Merajut Kembali Kebinekaan demi Membangun Peradaban Indonesia

Merajut Kembali Kebinekaan demi Membangun Peradaban Indonesia

Nasional | sindonews | Rabu, 18 Desember 2024 - 05:36
share

Hadi Susiono PandukKolumnis kelahiran Undaan Kidul-Kudus. Alumnus Universitas Diponegoro Semarang

SITUASI dunia jelas tidak dalam keadaan baik-baik saja, business as usual. Perang Rusia-Ukraina, diprediksi bertambah sengit, setelah Presiden Amerika Serikat Joe Biden mengizinkan Presiden Ukraina, Volodymyr Zelenskyy, menggunakan rudal jarak jauh buatan Amerika Serikat, Army Tactical Missile System (ATACMS) untuk menyerang jauh ke dalam wilayah Rusia. Rudal yang diproduksi perusahaan Lockheed Martin ini memiliki kemampuan menyerang target hingga jarak 300 kilometer. Senjata ini pertama kali dikembangkan pada era 1980-an untuk menghadapi Uni Soviet, seperti dilansir harian New York Times, 20 November 2024.

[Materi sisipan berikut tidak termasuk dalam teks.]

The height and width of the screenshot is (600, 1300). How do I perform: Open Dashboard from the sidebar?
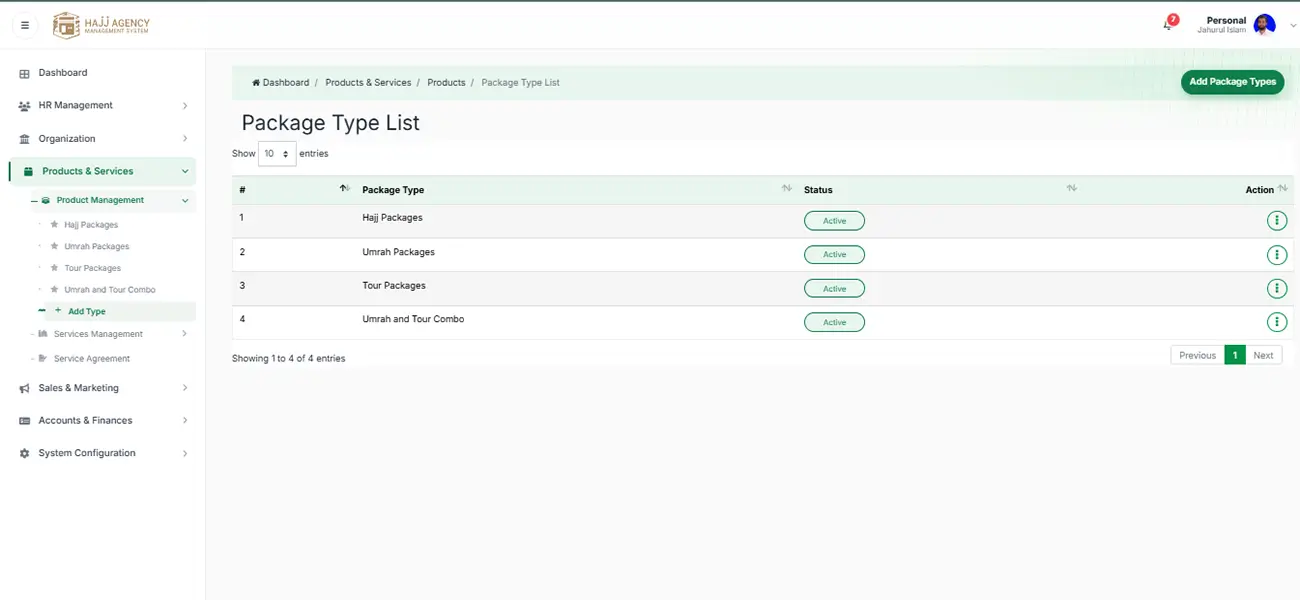pyautogui.click(x=62, y=73)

Selang sehari, Pemerintah Federasi Rusia, disebut membalas menyerang Ukraina, dengan meluncurkan rudal balistik Intermediate-Range Ballistic Missile (IRBM), Oreshnik. Rudal ini biasanya dirancang dengan jangkauan ribuan kilometer dan dapat membawa hulu ledak nuklir, meskipun dalam beberapa kasus juga dapat dilengkapi dengan hulu ledak konvensional, seperti diberitakan dalam tajuk Explainer di Harian Surat Kabar Nasional Inggris The Guardian, 22 November 2024.

Di belahan dunia lain, Timur Tengah, terjadi konflik tak berkesudahan antara Israel-Hamas, Hizbullah, Houthi, dan proksi pro-Iran lainnya. Perang besar antara Israel-Hamas terjadi, pada tanggal 8 Oktober 2023. Zionis Israel telah membumihanguskan Jalur Gaza dan membantai lebih dari 42.000 warga Palestina (VOA-Indonesia, 10/11/2024).

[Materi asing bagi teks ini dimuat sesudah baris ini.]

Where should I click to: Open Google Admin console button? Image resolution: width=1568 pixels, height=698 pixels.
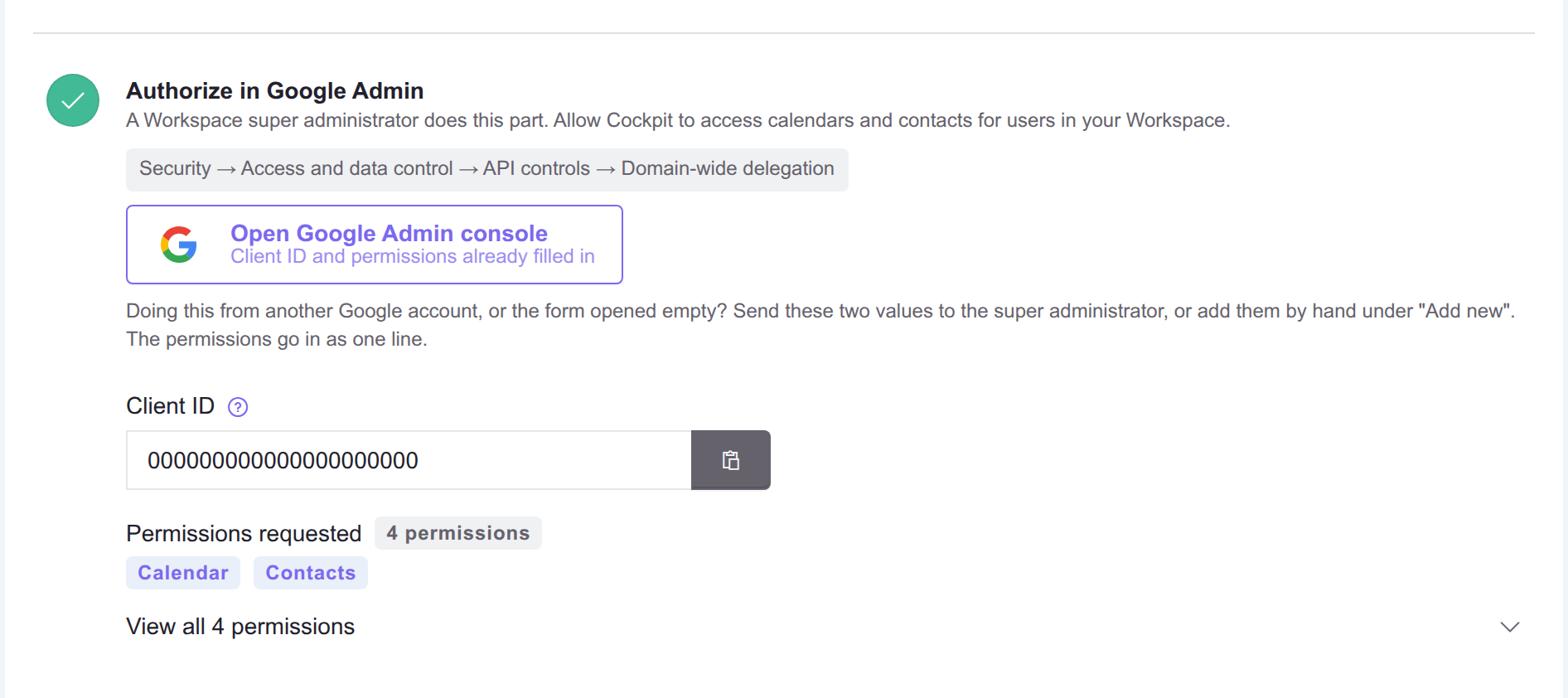coord(375,245)
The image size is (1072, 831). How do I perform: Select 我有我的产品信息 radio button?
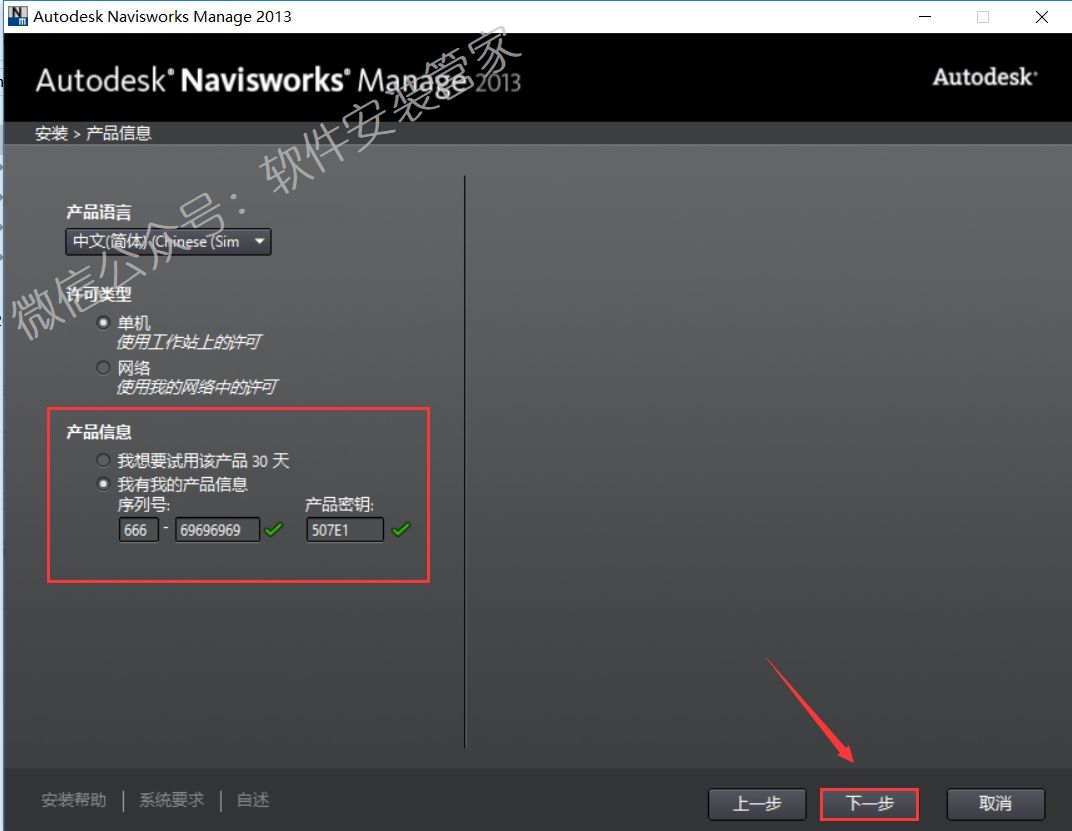click(x=103, y=484)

Tidak sampai di situ, Pemerintahan Benjamin Netanyahu juga, menginvasi dan membombardir wilayah Lebanon, hingga lebih dari 3.000 warga Lebanon tewas, 13.492 luka-luka. Di antara korban yang tewas terdapat 589 wanita, dan 185 anak-anak (Aljazeera, 5/11/2024).

Kini, genjatan senjata antara Israel dan Hizbullah telah disepakati dengan menampilkan juru runding dari Amerika Serikat dan Prancis. Salah satu kesepakatan yang dibuat adalah bahwa Hizbullah diberikan waktu 60 hari untuk mengakhiri keberadaan pasukannya di Selatan Lebanon. Begitu juga, Israel harus menarik pasukannya dari wilayah yang sama pada waktu yang sama pula (BBC News, 26/11/2024).

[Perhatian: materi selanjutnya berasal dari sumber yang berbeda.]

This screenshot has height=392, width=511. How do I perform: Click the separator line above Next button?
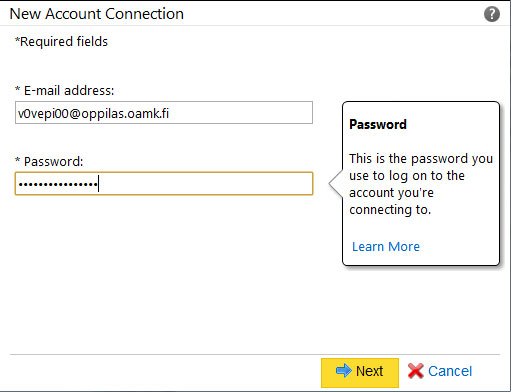255,354
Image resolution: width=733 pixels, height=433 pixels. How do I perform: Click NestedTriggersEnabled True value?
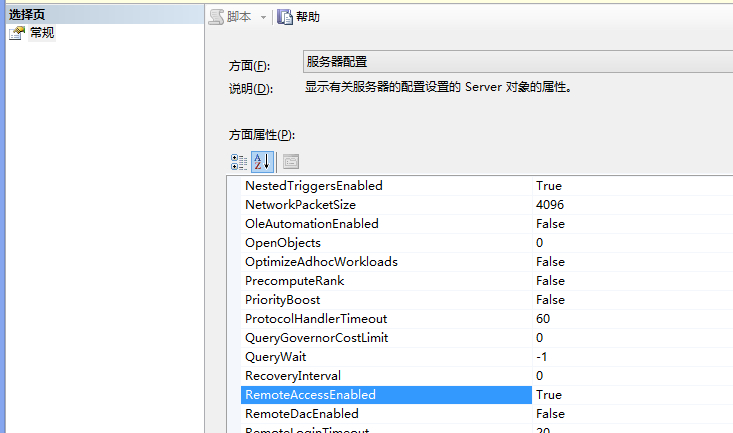[549, 186]
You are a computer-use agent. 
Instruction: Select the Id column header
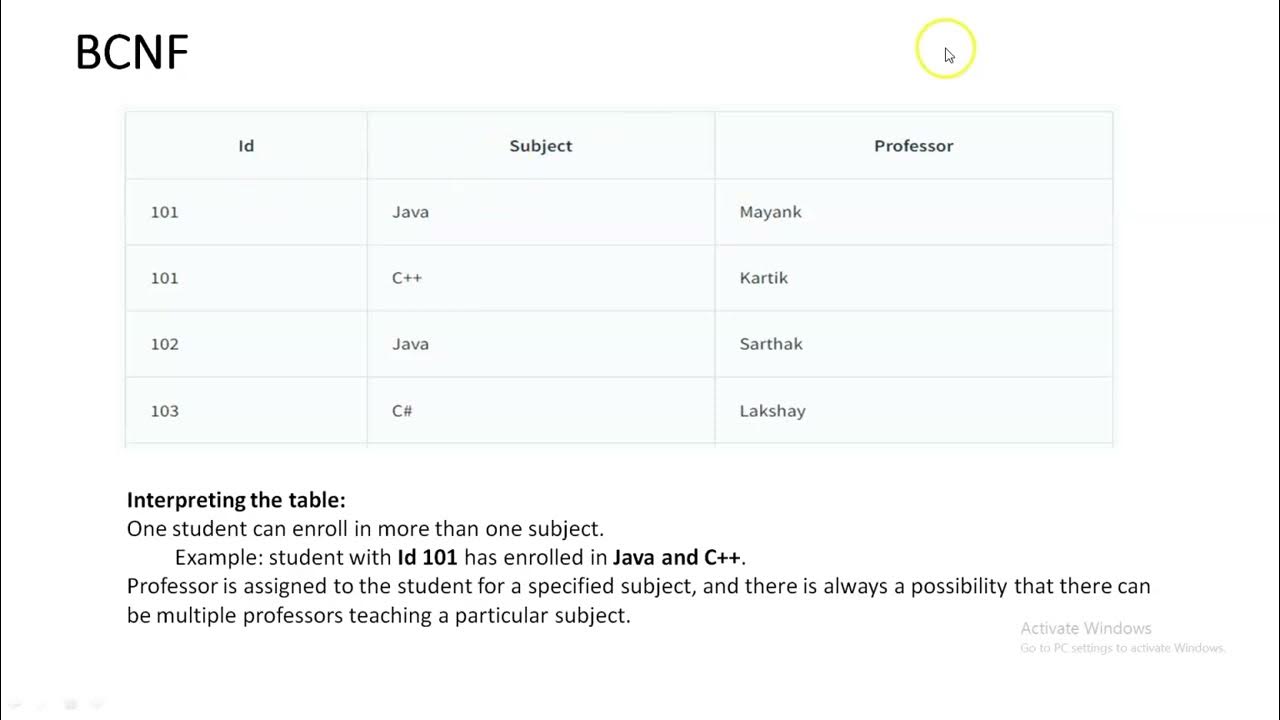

Pada saat genjata senjata diumumkan, timbul pergolakan dan penggulingan pemerintahan Bashar al-Assad di Suriah yang dilakukan oleh koalisi pemberontak yang dipimpin oleh kelompok Hayat Tahrir al-Sham (HTS) yang melancarkan serangan mengejutkan di wilayah Aleppo, Idlib hingga ke jantung Kota Damaskus (CNN.Com, 9/12/2024). Pemerintahan rezim Bashar al-Assad pun tumbang setelah berkuasa selama 24 tahun. Suriah pun sedang bergolak dan entah sampai kapan akan terbentuk pemerintahan yang stabil.

Tantangan Indonesia ke Depan

Konflik dan peperangan sebagaimana disebut, menyadarkan kepada kita sebagai bangsa harus senantiasa mempersiapkan segala kemungkinan terburuk, prepare for the worst. Indonesia berada di pusaran pertarungan geopolitik Amerika-China. Dinamika geopolitik di Asia Pasifik, terkait revalitas negara-negara besar berpotensi memicu perang terbuka, dan hal ini mengancam negara-negara kawasan, termasuk Indonesia. Dunia begitu cepat berubah. Situasi kawasan regional bahkan internasional tidak mudah diterka. Lebih lanjut, Indonesia berada di kawasan yang paling dinamis dan cenderung bergejolak karena revalitas kekuatan besar yakni Amerika-China. Laut China Selatan, Laut China Timur, Semenanjung Korea, Selat Taiwan, dan Pasifik Selatan adalah titik-titik panas di kawasan karena menjadi bagian dari proyeksi kekuatan negara-negara adidaya dunia.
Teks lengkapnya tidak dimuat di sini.